▶ TO DO: Each record must be retyped in full. No character may differ.

Dataset entries:
_ _ _ _ _

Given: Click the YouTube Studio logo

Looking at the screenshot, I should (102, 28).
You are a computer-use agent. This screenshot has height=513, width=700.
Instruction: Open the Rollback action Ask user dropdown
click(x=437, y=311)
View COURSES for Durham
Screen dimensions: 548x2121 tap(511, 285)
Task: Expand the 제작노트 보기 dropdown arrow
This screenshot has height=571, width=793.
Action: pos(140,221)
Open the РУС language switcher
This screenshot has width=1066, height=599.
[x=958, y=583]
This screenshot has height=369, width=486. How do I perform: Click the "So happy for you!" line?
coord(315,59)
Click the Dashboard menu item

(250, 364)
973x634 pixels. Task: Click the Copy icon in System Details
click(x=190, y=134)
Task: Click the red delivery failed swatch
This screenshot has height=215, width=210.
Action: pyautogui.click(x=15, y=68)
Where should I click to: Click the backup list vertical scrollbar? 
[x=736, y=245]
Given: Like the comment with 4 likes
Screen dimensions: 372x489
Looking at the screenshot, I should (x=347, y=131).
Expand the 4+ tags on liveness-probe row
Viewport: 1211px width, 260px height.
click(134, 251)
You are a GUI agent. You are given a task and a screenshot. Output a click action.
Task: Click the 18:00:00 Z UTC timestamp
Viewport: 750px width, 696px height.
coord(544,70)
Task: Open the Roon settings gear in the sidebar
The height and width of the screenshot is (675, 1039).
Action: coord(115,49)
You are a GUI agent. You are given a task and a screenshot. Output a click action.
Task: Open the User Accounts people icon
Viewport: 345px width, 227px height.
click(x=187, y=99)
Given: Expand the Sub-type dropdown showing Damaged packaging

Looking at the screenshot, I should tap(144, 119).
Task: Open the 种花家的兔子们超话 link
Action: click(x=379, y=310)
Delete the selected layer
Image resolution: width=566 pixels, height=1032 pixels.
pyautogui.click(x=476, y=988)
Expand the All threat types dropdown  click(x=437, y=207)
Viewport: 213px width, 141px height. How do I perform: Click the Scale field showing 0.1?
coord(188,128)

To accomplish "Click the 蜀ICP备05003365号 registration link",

_ _ _ _ _

▶ SOLUTION FOR THIS TASK:
Given: Click the YouTube Studio logo

Looking at the screenshot, I should (102, 28).
You are a computer-use agent. This screenshot has height=513, width=700.
Instruction: Open the Rollback action Ask user dropdown
click(x=437, y=311)
View COURSES for Durham
Screen dimensions: 548x2121 tap(511, 285)
Task: Expand the 제작노트 보기 dropdown arrow
This screenshot has height=571, width=793.
Action: pos(140,221)
Open the РУС language switcher
This screenshot has width=1066, height=599.
[x=958, y=583]
This screenshot has height=369, width=486. How do I perform: Click the "So happy for you!" line?
coord(315,59)
Click the Dashboard menu item

(250, 364)
973x634 pixels. Task: Click the Copy icon in System Details
click(x=190, y=134)
Task: Click the red delivery failed swatch
This screenshot has height=215, width=210.
Action: pyautogui.click(x=15, y=68)
Where should I click to: Click the backup list vertical scrollbar? 
[x=736, y=245]
Given: Like the comment with 4 likes
Screen dimensions: 372x489
Looking at the screenshot, I should (x=347, y=131).
Expand the 4+ tags on liveness-probe row
Viewport: 1211px width, 260px height.
click(134, 251)
You are a GUI agent. You are given a task and a screenshot. Output a click action.
Task: Click the 18:00:00 Z UTC timestamp
Viewport: 750px width, 696px height.
coord(544,70)
Task: Open the Roon settings gear in the sidebar
The height and width of the screenshot is (675, 1039).
Action: coord(115,49)
You are a GUI agent. You are given a task and a screenshot. Output a click action.
Task: Open the User Accounts people icon
Viewport: 345px width, 227px height.
click(x=187, y=99)
Given: Expand the Sub-type dropdown showing Damaged packaging

Looking at the screenshot, I should tap(144, 119).
Task: Open the 种花家的兔子们超话 link
Action: click(x=379, y=310)
Delete the selected layer
Image resolution: width=566 pixels, height=1032 pixels.
pyautogui.click(x=476, y=988)
Expand the All threat types dropdown  click(x=437, y=207)
Viewport: 213px width, 141px height. How do I perform: Click the Scale field showing 0.1?
coord(188,128)

To accomplish "Click the 蜀ICP备05003365号 registration link",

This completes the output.